TASK DETAILS:
The data below must be repeated exactly. Leave nothing out.

(Pixel coordinate grounding data)
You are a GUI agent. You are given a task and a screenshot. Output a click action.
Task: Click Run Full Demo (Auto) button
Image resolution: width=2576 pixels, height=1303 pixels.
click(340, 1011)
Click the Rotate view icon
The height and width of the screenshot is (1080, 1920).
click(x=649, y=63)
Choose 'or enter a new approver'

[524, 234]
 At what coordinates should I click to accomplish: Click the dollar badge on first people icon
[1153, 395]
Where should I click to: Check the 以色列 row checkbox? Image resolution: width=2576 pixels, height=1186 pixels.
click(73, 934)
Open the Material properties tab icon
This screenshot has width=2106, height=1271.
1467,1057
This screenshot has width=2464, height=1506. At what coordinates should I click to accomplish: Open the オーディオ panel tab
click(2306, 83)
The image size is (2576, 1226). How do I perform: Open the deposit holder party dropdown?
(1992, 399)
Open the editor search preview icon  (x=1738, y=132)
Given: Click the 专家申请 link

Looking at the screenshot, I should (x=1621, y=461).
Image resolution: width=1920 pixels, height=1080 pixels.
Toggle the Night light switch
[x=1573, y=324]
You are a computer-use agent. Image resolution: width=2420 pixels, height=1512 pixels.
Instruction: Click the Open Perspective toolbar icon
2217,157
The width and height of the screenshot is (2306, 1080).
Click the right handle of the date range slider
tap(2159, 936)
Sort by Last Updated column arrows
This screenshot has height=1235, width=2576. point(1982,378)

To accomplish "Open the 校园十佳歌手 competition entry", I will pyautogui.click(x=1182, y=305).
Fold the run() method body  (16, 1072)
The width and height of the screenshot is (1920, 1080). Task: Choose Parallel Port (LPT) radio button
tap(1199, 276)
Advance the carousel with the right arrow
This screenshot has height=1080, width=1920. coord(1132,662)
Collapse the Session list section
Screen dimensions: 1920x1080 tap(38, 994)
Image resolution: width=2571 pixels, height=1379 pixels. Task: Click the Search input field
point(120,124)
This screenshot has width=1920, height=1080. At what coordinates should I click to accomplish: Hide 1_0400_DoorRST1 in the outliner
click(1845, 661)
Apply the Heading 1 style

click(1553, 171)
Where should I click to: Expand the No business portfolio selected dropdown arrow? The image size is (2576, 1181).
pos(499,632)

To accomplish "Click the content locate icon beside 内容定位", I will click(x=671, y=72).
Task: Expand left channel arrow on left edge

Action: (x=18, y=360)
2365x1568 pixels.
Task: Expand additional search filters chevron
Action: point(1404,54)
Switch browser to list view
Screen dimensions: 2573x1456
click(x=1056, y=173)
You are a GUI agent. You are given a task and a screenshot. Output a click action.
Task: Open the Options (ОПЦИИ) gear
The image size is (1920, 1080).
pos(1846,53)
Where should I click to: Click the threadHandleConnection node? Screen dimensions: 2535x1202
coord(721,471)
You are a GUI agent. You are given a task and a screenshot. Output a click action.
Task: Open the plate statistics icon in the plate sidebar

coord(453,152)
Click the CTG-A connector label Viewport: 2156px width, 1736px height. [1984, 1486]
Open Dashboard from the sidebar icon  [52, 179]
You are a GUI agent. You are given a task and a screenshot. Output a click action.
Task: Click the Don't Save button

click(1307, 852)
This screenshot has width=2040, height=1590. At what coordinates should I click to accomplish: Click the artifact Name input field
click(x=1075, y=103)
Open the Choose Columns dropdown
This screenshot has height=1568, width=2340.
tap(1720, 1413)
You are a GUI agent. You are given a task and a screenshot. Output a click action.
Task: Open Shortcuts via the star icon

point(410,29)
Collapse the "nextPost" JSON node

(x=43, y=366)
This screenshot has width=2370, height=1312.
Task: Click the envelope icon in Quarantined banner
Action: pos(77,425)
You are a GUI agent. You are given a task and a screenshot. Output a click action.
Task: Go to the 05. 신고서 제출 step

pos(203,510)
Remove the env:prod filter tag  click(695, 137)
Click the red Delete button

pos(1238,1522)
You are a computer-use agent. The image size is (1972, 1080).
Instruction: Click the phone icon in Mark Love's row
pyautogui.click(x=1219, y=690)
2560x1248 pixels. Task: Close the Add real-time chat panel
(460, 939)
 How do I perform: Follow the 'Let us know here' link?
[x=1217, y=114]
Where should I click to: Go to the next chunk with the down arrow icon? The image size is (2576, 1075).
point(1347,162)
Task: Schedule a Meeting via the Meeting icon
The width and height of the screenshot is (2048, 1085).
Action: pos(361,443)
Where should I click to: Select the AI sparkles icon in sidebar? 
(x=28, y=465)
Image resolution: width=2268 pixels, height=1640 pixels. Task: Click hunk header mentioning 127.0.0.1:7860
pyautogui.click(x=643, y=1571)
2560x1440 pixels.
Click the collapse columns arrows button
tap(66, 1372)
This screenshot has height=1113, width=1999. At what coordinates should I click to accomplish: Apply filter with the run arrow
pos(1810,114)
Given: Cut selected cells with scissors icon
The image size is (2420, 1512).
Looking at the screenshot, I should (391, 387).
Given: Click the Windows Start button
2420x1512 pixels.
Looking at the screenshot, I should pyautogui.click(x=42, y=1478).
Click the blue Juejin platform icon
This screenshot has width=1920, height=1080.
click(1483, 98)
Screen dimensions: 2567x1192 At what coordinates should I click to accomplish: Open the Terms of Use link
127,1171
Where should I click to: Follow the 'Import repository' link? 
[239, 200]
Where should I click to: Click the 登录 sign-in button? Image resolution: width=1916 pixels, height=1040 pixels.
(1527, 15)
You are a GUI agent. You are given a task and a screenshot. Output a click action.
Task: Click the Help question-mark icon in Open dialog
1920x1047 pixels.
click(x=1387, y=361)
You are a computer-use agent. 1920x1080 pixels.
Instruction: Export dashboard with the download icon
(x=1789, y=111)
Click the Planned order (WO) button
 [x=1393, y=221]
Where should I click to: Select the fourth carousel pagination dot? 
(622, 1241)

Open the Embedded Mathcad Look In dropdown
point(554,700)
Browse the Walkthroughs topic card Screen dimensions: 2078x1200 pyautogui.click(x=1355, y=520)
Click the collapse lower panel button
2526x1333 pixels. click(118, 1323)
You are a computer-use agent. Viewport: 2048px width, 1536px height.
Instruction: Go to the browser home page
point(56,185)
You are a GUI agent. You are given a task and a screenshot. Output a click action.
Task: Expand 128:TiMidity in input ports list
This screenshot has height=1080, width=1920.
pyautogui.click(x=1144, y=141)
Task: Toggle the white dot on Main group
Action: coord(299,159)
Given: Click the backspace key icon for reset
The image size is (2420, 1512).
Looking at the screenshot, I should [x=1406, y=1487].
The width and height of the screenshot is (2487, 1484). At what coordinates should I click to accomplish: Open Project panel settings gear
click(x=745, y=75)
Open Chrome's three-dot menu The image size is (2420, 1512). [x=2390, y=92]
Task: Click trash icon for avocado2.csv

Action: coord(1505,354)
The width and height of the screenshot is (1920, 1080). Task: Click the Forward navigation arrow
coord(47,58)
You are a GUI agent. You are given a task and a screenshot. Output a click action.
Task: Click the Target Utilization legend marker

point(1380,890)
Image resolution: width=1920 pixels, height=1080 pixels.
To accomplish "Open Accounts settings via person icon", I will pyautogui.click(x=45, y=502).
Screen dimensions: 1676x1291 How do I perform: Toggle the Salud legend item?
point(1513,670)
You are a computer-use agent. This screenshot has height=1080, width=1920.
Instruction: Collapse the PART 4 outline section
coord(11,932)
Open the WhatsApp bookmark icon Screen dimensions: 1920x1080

ANSWER TO THIS EXERCISE:
You are a GUI agent. You are given a task and a screenshot. Output a click action.
Task: Click Run Full Demo (Auto) button
Image resolution: width=2576 pixels, height=1303 pixels.
click(340, 1011)
Click the Rotate view icon
The height and width of the screenshot is (1080, 1920).
click(x=649, y=63)
Choose 'or enter a new approver'

[524, 234]
 At what coordinates should I click to accomplish: Click the dollar badge on first people icon
[1153, 395]
Where should I click to: Check the 以色列 row checkbox? Image resolution: width=2576 pixels, height=1186 pixels.
click(73, 934)
Open the Material properties tab icon
This screenshot has width=2106, height=1271.
1467,1057
This screenshot has width=2464, height=1506. At what coordinates should I click to accomplish: Open the オーディオ panel tab
click(2306, 83)
The image size is (2576, 1226). How do I perform: Open the deposit holder party dropdown?
(1992, 399)
Open the editor search preview icon  (x=1738, y=132)
Given: Click the 专家申请 link

Looking at the screenshot, I should (x=1621, y=461).
Image resolution: width=1920 pixels, height=1080 pixels.
Toggle the Night light switch
[x=1573, y=324]
You are a computer-use agent. Image resolution: width=2420 pixels, height=1512 pixels.
Instruction: Click the Open Perspective toolbar icon
2217,157
The width and height of the screenshot is (2306, 1080).
Click the right handle of the date range slider
tap(2159, 936)
Sort by Last Updated column arrows
This screenshot has height=1235, width=2576. point(1982,378)

To accomplish "Open the 校园十佳歌手 competition entry", I will pyautogui.click(x=1182, y=305).
Fold the run() method body  (16, 1072)
The width and height of the screenshot is (1920, 1080). Task: Choose Parallel Port (LPT) radio button
tap(1199, 276)
Advance the carousel with the right arrow
This screenshot has height=1080, width=1920. coord(1132,662)
Collapse the Session list section
Screen dimensions: 1920x1080 tap(38, 994)
Image resolution: width=2571 pixels, height=1379 pixels. Task: Click the Search input field
point(120,124)
This screenshot has width=1920, height=1080. At what coordinates should I click to accomplish: Hide 1_0400_DoorRST1 in the outliner
click(1845, 661)
Apply the Heading 1 style

click(1553, 171)
Where should I click to: Expand the No business portfolio selected dropdown arrow? The image size is (2576, 1181).
pos(499,632)

To accomplish "Click the content locate icon beside 内容定位", I will click(x=671, y=72).
Task: Expand left channel arrow on left edge

Action: (x=18, y=360)
2365x1568 pixels.
Task: Expand additional search filters chevron
Action: point(1404,54)
Switch browser to list view
Screen dimensions: 2573x1456
click(x=1056, y=173)
You are a GUI agent. You are given a task and a screenshot. Output a click action.
Task: Open the Options (ОПЦИИ) gear
The image size is (1920, 1080).
pos(1846,53)
Where should I click to: Click the threadHandleConnection node? Screen dimensions: 2535x1202
coord(721,471)
You are a GUI agent. You are given a task and a screenshot. Output a click action.
Task: Open the plate statistics icon in the plate sidebar

coord(453,152)
Click the CTG-A connector label Viewport: 2156px width, 1736px height. [1984, 1486]
Open Dashboard from the sidebar icon  [52, 179]
You are a GUI agent. You are given a task and a screenshot. Output a click action.
Task: Click the Don't Save button

click(1307, 852)
This screenshot has width=2040, height=1590. At what coordinates should I click to accomplish: Click the artifact Name input field
click(x=1075, y=103)
Open the Choose Columns dropdown
This screenshot has height=1568, width=2340.
tap(1720, 1413)
You are a GUI agent. You are given a task and a screenshot. Output a click action.
Task: Open Shortcuts via the star icon

point(410,29)
Collapse the "nextPost" JSON node

(x=43, y=366)
This screenshot has width=2370, height=1312.
Task: Click the envelope icon in Quarantined banner
Action: pos(77,425)
You are a GUI agent. You are given a task and a screenshot. Output a click action.
Task: Go to the 05. 신고서 제출 step

pos(203,510)
Remove the env:prod filter tag  click(695, 137)
Click the red Delete button

pos(1238,1522)
You are a computer-use agent. The image size is (1972, 1080).
Instruction: Click the phone icon in Mark Love's row
pyautogui.click(x=1219, y=690)
2560x1248 pixels. Task: Close the Add real-time chat panel
(460, 939)
 How do I perform: Follow the 'Let us know here' link?
[x=1217, y=114]
Where should I click to: Go to the next chunk with the down arrow icon? The image size is (2576, 1075).
point(1347,162)
Task: Schedule a Meeting via the Meeting icon
The width and height of the screenshot is (2048, 1085).
Action: pos(361,443)
Where should I click to: Select the AI sparkles icon in sidebar? 
(x=28, y=465)
Image resolution: width=2268 pixels, height=1640 pixels. Task: Click hunk header mentioning 127.0.0.1:7860
pyautogui.click(x=643, y=1571)
2560x1440 pixels.
Click the collapse columns arrows button
tap(66, 1372)
This screenshot has height=1113, width=1999. At what coordinates should I click to accomplish: Apply filter with the run arrow
pos(1810,114)
Given: Cut selected cells with scissors icon
The image size is (2420, 1512).
Looking at the screenshot, I should (391, 387).
Given: Click the Windows Start button
2420x1512 pixels.
Looking at the screenshot, I should pyautogui.click(x=42, y=1478).
Click the blue Juejin platform icon
This screenshot has width=1920, height=1080.
click(1483, 98)
Screen dimensions: 2567x1192 At what coordinates should I click to accomplish: Open the Terms of Use link
127,1171
Where should I click to: Follow the 'Import repository' link? 
[239, 200]
Where should I click to: Click the 登录 sign-in button? Image resolution: width=1916 pixels, height=1040 pixels.
(1527, 15)
You are a GUI agent. You are given a task and a screenshot. Output a click action.
Task: Click the Help question-mark icon in Open dialog
1920x1047 pixels.
click(x=1387, y=361)
You are a computer-use agent. 1920x1080 pixels.
Instruction: Export dashboard with the download icon
(x=1789, y=111)
Click the Planned order (WO) button
 [x=1393, y=221]
Where should I click to: Select the fourth carousel pagination dot? 
(622, 1241)

Open the Embedded Mathcad Look In dropdown
point(554,700)
Browse the Walkthroughs topic card Screen dimensions: 2078x1200 pyautogui.click(x=1355, y=520)
Click the collapse lower panel button
2526x1333 pixels. click(118, 1323)
You are a computer-use agent. Viewport: 2048px width, 1536px height.
Instruction: Go to the browser home page
point(56,185)
You are a GUI agent. You are given a task and a screenshot. Output a click action.
Task: Expand 128:TiMidity in input ports list
This screenshot has height=1080, width=1920.
pyautogui.click(x=1144, y=141)
Task: Toggle the white dot on Main group
Action: coord(299,159)
Given: Click the backspace key icon for reset
The image size is (2420, 1512).
Looking at the screenshot, I should [x=1406, y=1487].
The width and height of the screenshot is (2487, 1484). At what coordinates should I click to accomplish: Open Project panel settings gear
click(x=745, y=75)
Open Chrome's three-dot menu The image size is (2420, 1512). [x=2390, y=92]
Task: Click trash icon for avocado2.csv

Action: coord(1505,354)
The width and height of the screenshot is (1920, 1080). Task: Click the Forward navigation arrow
coord(47,58)
You are a GUI agent. You are given a task and a screenshot. Output a click action.
Task: Click the Target Utilization legend marker

point(1380,890)
Image resolution: width=1920 pixels, height=1080 pixels.
To accomplish "Open Accounts settings via person icon", I will pyautogui.click(x=45, y=502).
Screen dimensions: 1676x1291 How do I perform: Toggle the Salud legend item?
point(1513,670)
You are a computer-use agent. This screenshot has height=1080, width=1920.
Instruction: Collapse the PART 4 outline section
coord(11,932)
Open the WhatsApp bookmark icon Screen dimensions: 1920x1080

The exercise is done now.